Only one number is expected here, namely how many lines of the entries below hold the string "computer".

────────────────

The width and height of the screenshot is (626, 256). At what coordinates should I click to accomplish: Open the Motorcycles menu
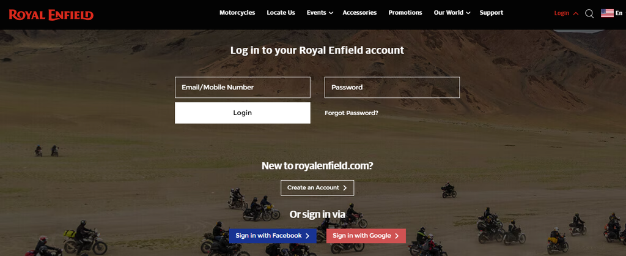point(237,12)
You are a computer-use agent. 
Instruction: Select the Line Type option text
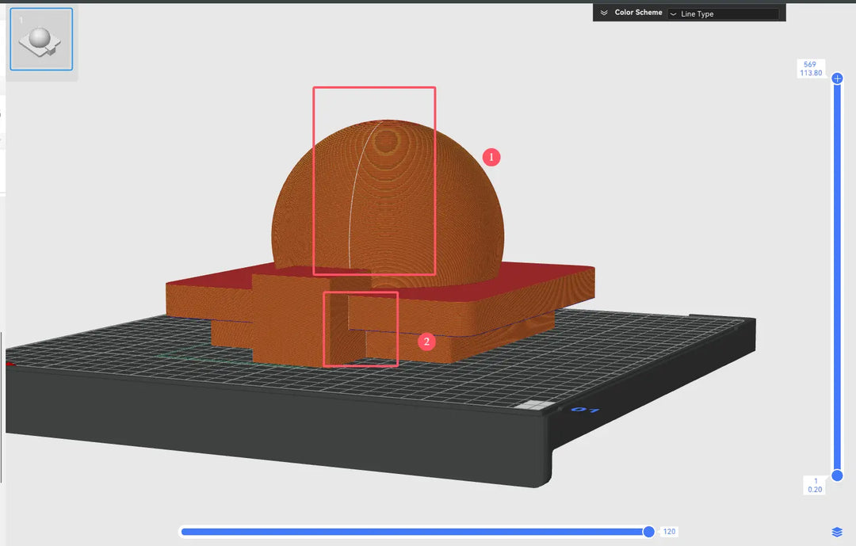(x=697, y=13)
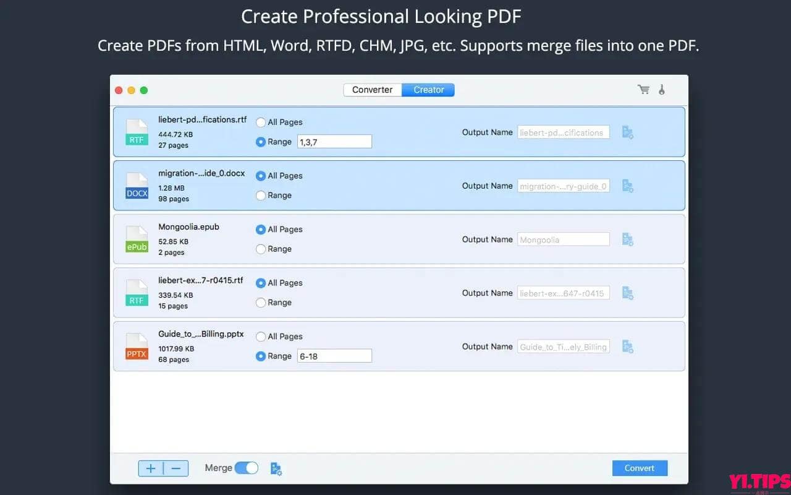Add a file with the plus button
Screen dimensions: 791x495
click(150, 468)
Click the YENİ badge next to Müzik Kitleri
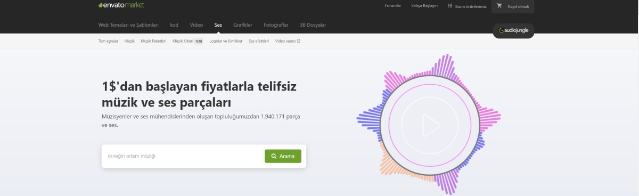This screenshot has height=196, width=639. [199, 41]
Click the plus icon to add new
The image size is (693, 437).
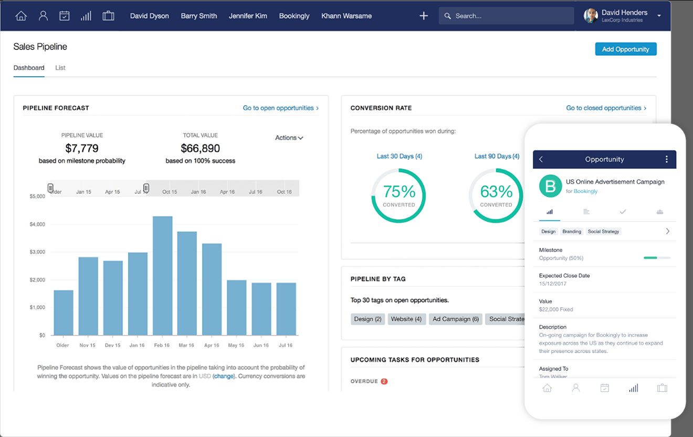424,16
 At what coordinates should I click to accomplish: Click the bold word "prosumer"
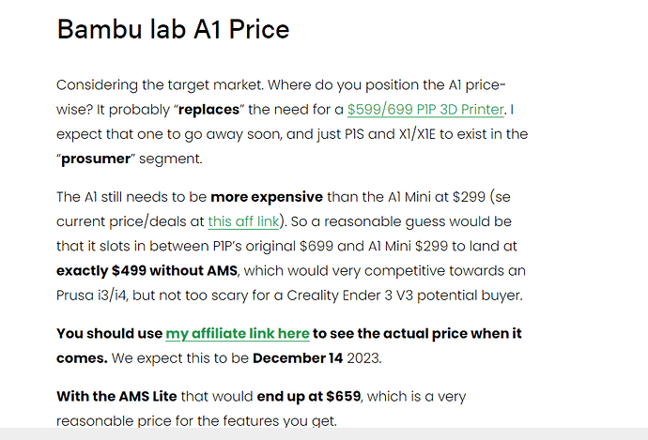(96, 159)
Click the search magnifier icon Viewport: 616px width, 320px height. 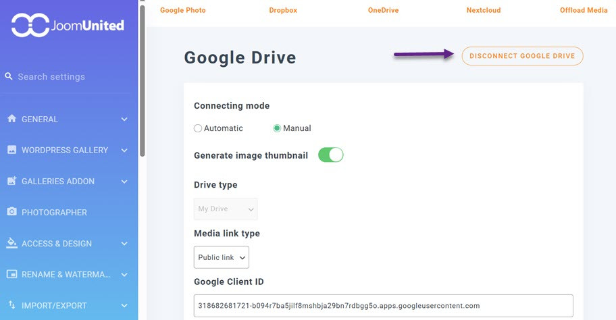click(9, 76)
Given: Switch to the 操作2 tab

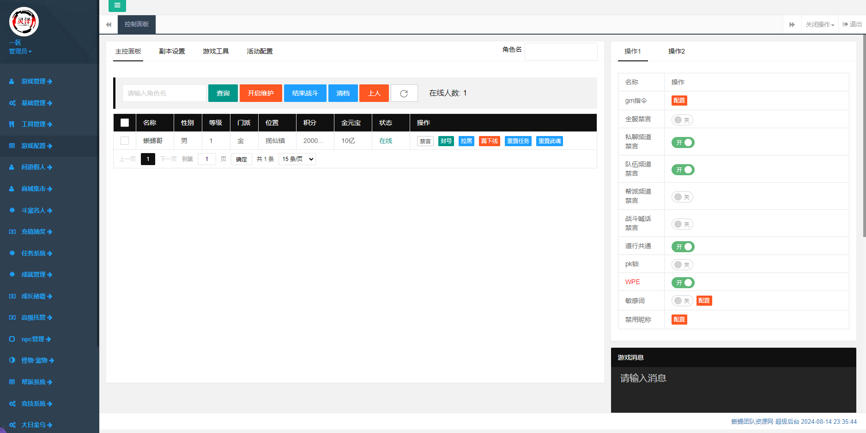Looking at the screenshot, I should [676, 51].
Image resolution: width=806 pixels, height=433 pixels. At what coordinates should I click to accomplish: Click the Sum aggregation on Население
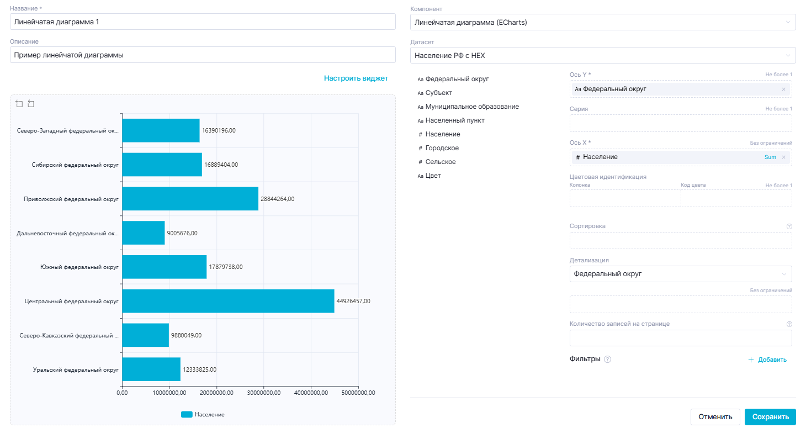[770, 157]
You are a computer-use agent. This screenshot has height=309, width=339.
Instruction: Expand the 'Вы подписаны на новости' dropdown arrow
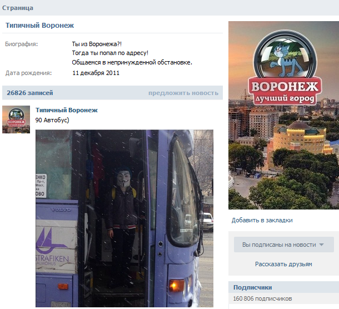pos(321,245)
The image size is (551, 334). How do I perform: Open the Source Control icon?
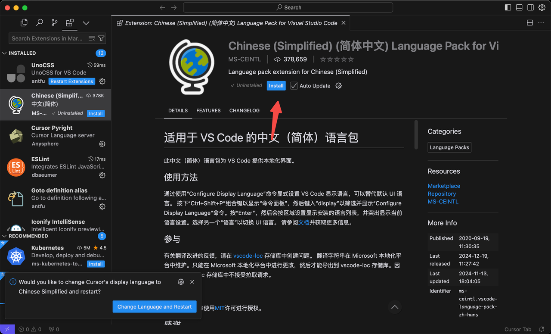point(54,23)
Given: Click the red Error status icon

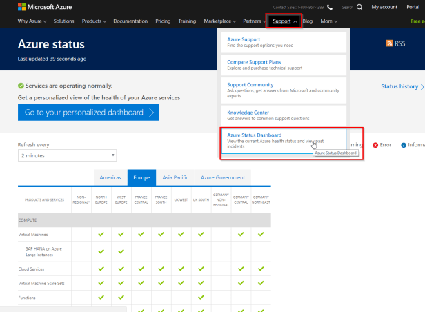Looking at the screenshot, I should pyautogui.click(x=375, y=145).
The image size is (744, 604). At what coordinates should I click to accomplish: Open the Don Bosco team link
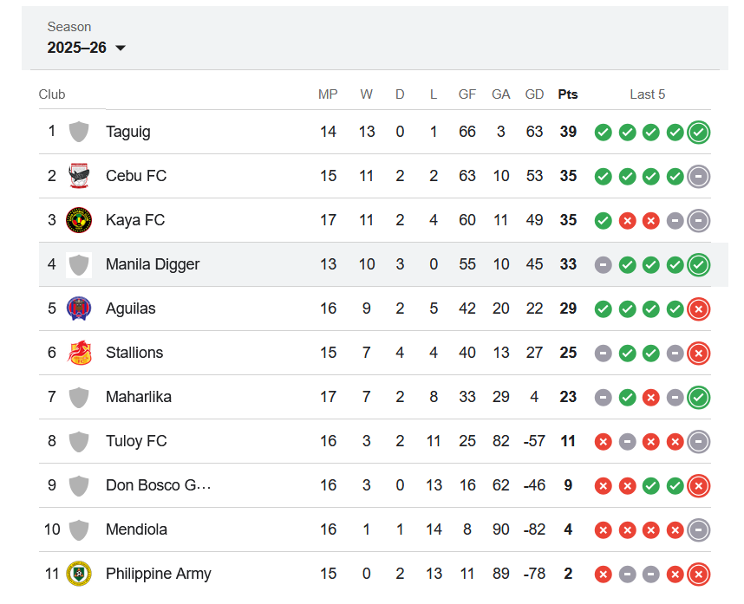pyautogui.click(x=158, y=485)
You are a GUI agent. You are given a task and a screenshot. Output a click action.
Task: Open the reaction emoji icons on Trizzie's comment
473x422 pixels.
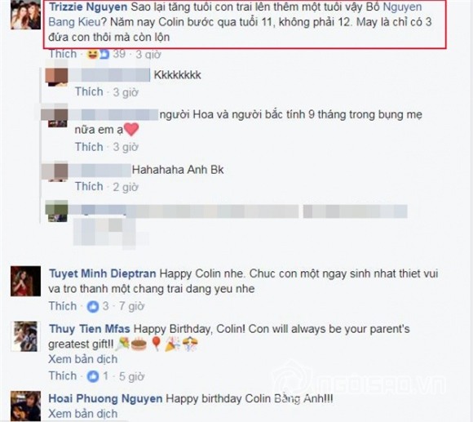[x=98, y=55]
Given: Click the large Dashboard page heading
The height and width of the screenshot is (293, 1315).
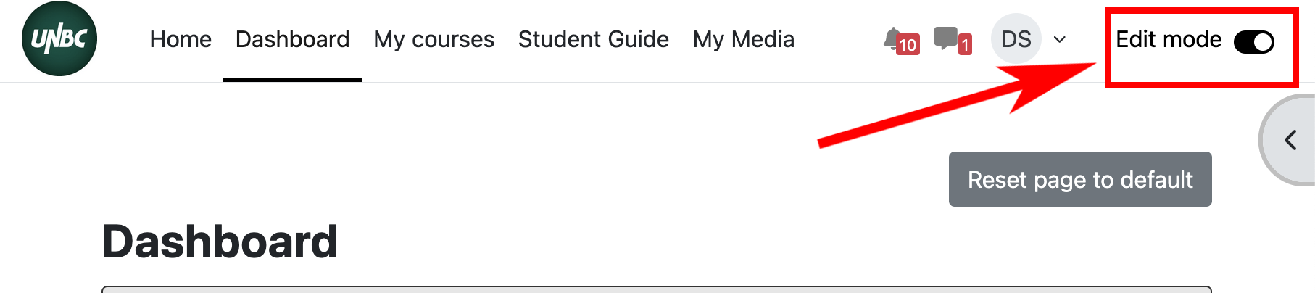Looking at the screenshot, I should pos(220,242).
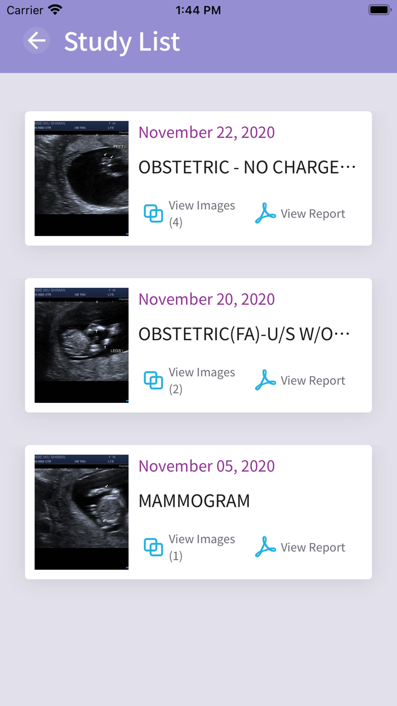Click View Images icon for Mammogram study

pos(153,547)
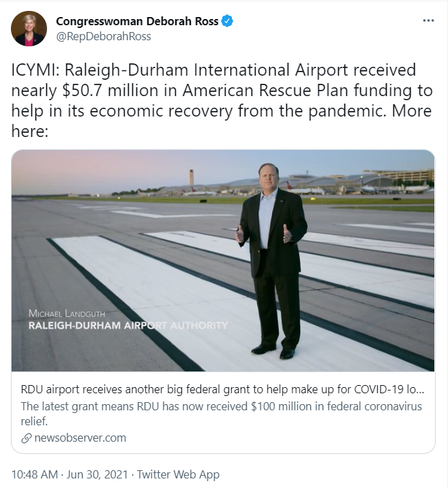This screenshot has height=488, width=448.
Task: Click the man standing on the runway
Action: (x=272, y=261)
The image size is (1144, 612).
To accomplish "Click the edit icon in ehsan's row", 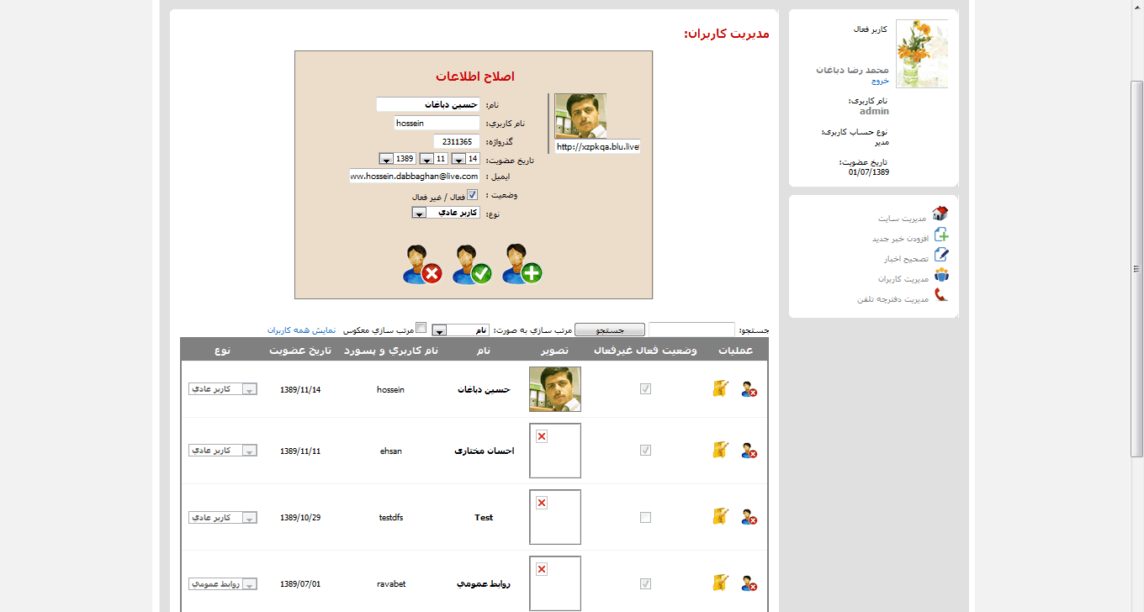I will coord(720,451).
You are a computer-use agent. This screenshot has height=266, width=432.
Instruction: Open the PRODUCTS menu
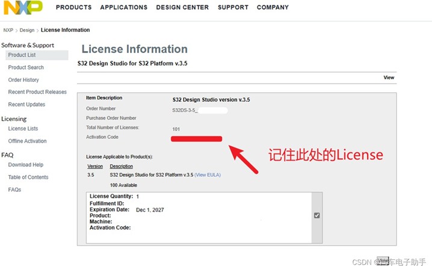click(x=73, y=8)
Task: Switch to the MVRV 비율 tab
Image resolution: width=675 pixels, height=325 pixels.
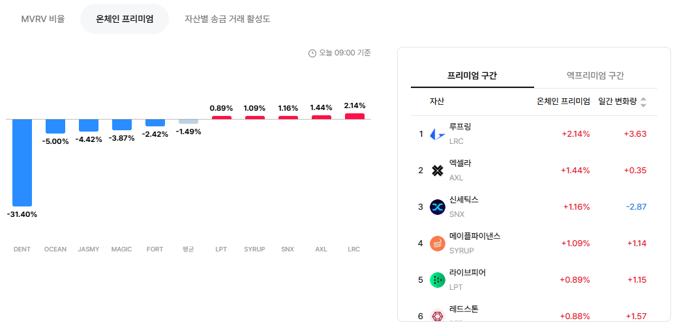Action: (x=43, y=19)
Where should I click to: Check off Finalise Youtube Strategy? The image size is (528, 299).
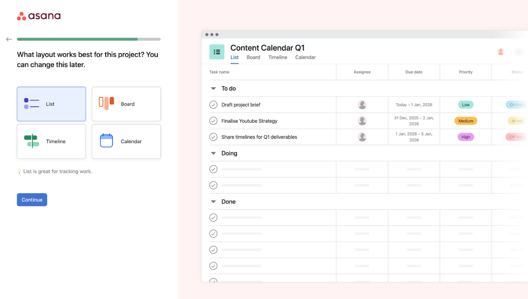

────────────────

## Output for this task
3